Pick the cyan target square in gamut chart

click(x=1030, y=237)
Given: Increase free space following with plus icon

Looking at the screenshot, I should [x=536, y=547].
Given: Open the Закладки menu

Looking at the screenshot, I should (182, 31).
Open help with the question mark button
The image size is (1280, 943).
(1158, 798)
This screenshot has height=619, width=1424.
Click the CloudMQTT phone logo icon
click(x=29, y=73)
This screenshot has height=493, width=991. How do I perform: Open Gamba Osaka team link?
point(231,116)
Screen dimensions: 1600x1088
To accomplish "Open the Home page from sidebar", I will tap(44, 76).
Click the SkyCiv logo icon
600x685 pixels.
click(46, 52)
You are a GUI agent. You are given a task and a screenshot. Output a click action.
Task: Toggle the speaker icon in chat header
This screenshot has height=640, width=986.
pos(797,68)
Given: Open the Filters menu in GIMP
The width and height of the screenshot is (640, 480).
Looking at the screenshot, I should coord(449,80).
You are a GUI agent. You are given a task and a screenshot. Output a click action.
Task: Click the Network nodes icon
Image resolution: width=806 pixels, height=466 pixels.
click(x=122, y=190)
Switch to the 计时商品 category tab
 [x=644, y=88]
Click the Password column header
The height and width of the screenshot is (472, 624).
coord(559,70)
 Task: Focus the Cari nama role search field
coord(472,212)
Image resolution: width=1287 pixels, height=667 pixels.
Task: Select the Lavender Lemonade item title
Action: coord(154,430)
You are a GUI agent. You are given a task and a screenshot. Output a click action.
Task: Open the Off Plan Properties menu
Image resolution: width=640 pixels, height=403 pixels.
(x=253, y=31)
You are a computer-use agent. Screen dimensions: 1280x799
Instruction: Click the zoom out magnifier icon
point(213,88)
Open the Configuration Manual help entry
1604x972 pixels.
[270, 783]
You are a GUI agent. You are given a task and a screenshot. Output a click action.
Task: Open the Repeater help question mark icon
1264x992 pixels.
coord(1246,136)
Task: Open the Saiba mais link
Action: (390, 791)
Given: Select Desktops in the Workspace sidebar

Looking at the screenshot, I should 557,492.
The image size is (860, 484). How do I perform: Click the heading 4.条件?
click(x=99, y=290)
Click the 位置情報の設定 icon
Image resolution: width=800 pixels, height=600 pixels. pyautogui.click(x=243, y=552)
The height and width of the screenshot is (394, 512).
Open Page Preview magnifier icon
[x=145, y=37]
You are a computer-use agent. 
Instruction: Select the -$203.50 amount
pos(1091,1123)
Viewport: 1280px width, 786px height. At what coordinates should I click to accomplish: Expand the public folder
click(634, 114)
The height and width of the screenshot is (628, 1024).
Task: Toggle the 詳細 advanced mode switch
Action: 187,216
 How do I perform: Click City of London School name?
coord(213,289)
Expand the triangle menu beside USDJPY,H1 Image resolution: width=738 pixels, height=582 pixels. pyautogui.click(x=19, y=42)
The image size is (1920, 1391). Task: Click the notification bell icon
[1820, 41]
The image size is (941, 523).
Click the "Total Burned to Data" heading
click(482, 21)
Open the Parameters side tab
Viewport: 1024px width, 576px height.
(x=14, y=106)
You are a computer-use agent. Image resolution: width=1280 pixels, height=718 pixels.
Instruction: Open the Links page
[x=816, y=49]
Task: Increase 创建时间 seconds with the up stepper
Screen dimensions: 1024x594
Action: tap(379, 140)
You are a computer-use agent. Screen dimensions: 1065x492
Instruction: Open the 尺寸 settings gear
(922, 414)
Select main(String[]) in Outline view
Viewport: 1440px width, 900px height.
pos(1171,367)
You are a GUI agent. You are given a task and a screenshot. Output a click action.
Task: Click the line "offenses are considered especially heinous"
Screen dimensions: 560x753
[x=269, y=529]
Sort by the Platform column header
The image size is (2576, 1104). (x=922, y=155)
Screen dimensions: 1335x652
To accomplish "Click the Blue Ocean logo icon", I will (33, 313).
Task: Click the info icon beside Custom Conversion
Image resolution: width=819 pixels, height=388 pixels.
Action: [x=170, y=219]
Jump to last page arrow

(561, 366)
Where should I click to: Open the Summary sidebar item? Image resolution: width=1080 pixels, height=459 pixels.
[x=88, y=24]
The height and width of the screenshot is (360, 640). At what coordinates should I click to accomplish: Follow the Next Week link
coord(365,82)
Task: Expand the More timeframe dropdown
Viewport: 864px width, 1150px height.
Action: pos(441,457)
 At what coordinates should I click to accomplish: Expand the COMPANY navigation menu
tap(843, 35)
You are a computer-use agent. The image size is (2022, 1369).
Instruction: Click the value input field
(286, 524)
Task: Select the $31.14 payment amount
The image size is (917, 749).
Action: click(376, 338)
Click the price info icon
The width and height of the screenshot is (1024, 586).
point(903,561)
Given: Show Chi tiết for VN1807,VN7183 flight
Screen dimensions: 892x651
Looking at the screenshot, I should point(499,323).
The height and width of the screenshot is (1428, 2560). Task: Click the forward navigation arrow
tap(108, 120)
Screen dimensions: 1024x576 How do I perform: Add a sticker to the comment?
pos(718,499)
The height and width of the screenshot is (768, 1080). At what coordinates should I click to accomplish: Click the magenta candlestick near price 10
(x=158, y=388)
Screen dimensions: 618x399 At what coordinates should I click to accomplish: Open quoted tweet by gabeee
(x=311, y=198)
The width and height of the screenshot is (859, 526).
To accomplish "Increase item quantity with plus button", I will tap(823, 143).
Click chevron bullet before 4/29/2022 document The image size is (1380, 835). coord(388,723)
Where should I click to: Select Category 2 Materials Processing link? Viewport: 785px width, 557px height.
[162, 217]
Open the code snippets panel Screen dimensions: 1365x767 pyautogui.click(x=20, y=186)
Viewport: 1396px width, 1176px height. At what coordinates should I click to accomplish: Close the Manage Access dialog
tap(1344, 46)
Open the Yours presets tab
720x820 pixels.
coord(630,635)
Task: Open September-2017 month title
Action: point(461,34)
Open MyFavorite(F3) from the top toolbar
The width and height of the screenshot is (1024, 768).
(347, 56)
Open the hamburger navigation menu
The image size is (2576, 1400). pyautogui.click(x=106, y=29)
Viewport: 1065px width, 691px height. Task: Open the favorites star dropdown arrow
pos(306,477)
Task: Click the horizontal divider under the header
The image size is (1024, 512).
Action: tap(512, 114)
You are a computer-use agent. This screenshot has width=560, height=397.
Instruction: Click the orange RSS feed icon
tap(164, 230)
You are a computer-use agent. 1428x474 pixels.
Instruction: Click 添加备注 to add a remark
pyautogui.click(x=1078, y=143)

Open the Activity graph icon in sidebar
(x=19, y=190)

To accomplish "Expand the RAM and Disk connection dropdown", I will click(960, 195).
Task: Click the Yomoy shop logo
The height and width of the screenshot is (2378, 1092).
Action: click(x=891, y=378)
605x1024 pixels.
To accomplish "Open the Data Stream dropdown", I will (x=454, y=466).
=-=-=-=-=
What is asked ▸ Put everything from the line containing "Click the 位置情報の設定 icon" down to the line containing "[x=88, y=24]" into a numbered list, leaving out blank lines.

Task response ▸
1. Click the 位置情報の設定 icon
2. Image resolution: width=800 pixels, height=600 pixels. pyautogui.click(x=243, y=552)
3. The height and width of the screenshot is (394, 512).
4. Open Page Preview magnifier icon
5. [x=145, y=37]
6. You are a computer-use agent. 
7. Instruction: Select the -$203.50 amount
8. pos(1091,1123)
9. Viewport: 1280px width, 786px height. At what coordinates should I click to accomplish: Expand the public folder
10. click(634, 114)
11. The height and width of the screenshot is (628, 1024).
12. Task: Toggle the 詳細 advanced mode switch
13. Action: 187,216
14.  How do I perform: Click City of London School name?
15. coord(213,289)
16. Expand the triangle menu beside USDJPY,H1 Image resolution: width=738 pixels, height=582 pixels. pyautogui.click(x=19, y=42)
17. The image size is (1920, 1391). Task: Click the notification bell icon
18. [1820, 41]
19. The image size is (941, 523).
20. Click the "Total Burned to Data" heading
21. click(482, 21)
22. Open the Parameters side tab
23. Viewport: 1024px width, 576px height.
24. (x=14, y=106)
25. You are a computer-use agent. Image resolution: width=1280 pixels, height=718 pixels.
26. Instruction: Open the Links page
27. [x=816, y=49]
28. Task: Increase 创建时间 seconds with the up stepper
29. Screen dimensions: 1024x594
30. Action: tap(379, 140)
31. You are a computer-use agent. Screen dimensions: 1065x492
32. Instruction: Open the 尺寸 settings gear
33. (922, 414)
34. Select main(String[]) in Outline view
35. Viewport: 1440px width, 900px height.
36. pos(1171,367)
37. You are a GUI agent. You are given a task and a screenshot. Output a click action.
38. Task: Click the line "offenses are considered especially heinous"
39. Screen dimensions: 560x753
40. [x=269, y=529]
41. Sort by the Platform column header
42. The image size is (2576, 1104). (x=922, y=155)
43. Screen dimensions: 1335x652
44. To accomplish "Click the Blue Ocean logo icon", I will (33, 313).
45. Task: Click the info icon beside Custom Conversion
46. Image resolution: width=819 pixels, height=388 pixels.
47. Action: [x=170, y=219]
48. Jump to last page arrow
49. (561, 366)
50. Where should I click to: Open the Summary sidebar item? Image resolution: width=1080 pixels, height=459 pixels.
51. [x=88, y=24]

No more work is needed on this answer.